For a disease that can be devastating to the lungs, the abstract medicine of words and knowledge cures much more effectively than a stethoscope.Christopher Prater
WashU researchers and Vitendo4Africa say that a collaborative study funded by the Center for Community Health Partnership & Research has resulted in increased discussion, diagnosis and treatment of tuberculosis in the St. Louis Kenyan-American community. The project, entitled, “Creating a Shared Understanding of Health Beliefs to Improve Health Outcomes for Immigrants: A Model for Reciprocal Health Education between Community and Health Care Providers” aimed to train community health workers to facilitate in-home discussion with community residents that “promotes health, diminishes cases of tuberculosis (TB), and strengthens community relationships”.
The project has grown into a much larger collaboration of community, research and education about good health practices. According to investigators, the project is a “great example of collaborating and combining resources to solve a public health concern in the community.”
We caught up with Chris Prater, MD, assistant professor in medicine and pediatrics at the School of Medicine, Institute Faculty Scholar, and the lead investigator on the project:
What was the impetus for this particular research project?
Geoffrey (Soyiantet, president of Vitendo) approached me after an introduction by the Center for Community Health Partnership & Research at the Institute for Public Health. He discussed a health concern that tuberculosis (TB) had recently caused infections and death in the African community of St. Louis. He wanted to plan a community-based project, and at the time, I was looking to start a long-term partnership in the immigrant health field. I am also a tuberculosis physician for the City of St. Louis Department of Health. If there were a research dating app linking academics to community organizations, we would have been perfect matches.
What was your general objective of the research and were your goals met?
Our primary objectives were to raise awareness and reduce stigma of TB in the African community. We trained community members as lay health workers to lead group-education sessions about TB. To date, we have trained 10 community members who are now local, culturally congruent experts. More than 100 individuals have been educated about TB, but the actual number is likely much more than this, as word of mouth in the African community can drive health education. In our first intervention cycle, 20 out of 32 participants reported that they had already spoken to at least one friend or family member about TB.
On a scientific level, we aimed to increase TB knowledge and self-efficacy for testing in the participants.

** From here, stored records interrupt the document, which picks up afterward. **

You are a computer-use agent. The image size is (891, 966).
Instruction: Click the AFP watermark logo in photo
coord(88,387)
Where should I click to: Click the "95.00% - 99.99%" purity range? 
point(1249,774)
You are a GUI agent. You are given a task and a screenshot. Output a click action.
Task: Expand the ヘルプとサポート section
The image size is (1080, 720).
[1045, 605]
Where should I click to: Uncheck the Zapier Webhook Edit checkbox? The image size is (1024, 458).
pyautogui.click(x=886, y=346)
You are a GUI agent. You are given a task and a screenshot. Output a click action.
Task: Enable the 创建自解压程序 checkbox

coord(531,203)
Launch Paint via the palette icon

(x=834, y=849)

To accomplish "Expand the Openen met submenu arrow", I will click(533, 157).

Self-efficacy in our study was measured as motivation and planning to get a TB test. Foreign-born individuals are disproportionately infected with TB, and thus diagnostic tests are important for this subpopulation. It is also important to understand that TB disease is almost always a reactivation of an old infection that had been dormant for many years. During those “latent” years, it is important to detect the TB with a test and treat with medicine before a person develops symptoms. TB is a deadly disease, and kills about 14% of its victims globally. So early diagnosis and treatment in its latent phase is key to good outcomes.
We had hoped to have up to 200 individual participants at this point, but the pandemic is a big barrier to a group-based home intervention. Virtual meetings haven’t had the same enthusiasm or effect, so, there are always more goals to achieve.
What were your primary findings as a result of the project?
- Participants in our groups improved their knowledge of TB two months after the education session by eight percentage points. This might not seem like a large increase, but equates to answering two additional questions correct on our test.
- Participants in our group increased their self-efficacy to get tested after the intervention and would be more likely to complete their TB treatment if diagnosed.
- We proved that an academic institution and community nonprofit could successfully partner and establish a healthy, longitudinal relationship. Historically this has not always been an easy task, as often researchers drive the research questions, intervention, and outcomes. This was a partnership – we made every decision together or in consultation with a community advisory board. It’s now three years later, and we’re on our third iteration of the intervention model.
- We’ve learned how to problem-solve together. We even have partnered on other projects, and will be attending the annual APHA conference together in October for a project about COVID’s impact in the African community. We’ve attended workshops together. We’ve met each other’s family. This is a rich partnership and friendship.
Is there anything else you’d like to point out about this project?
Community-based participatory research is challenging but very rewarding. It is often underfunded, but you learn to be resourceful with what you have. It’s a fun way to practice “cost-efficient research.” Our model of using lay health workers is not novel—it is a very old technique that has been used in low- and middle-income countries for decades. We attempted to build a grassroots culturally appropriate mechanism for solving a public health problem. While the scale of our project was small, it can continue to grow. These lay health workers can discuss TB with work colleagues, among their congregation, or with friends and family. Their knowledge and advocacy reaches much farther and grips much stronger than my “American doctor voice” in an office visit. For a disease that can be devastating to the lungs, the abstract medicine of words and knowledge cures much more effectively than a stethoscope.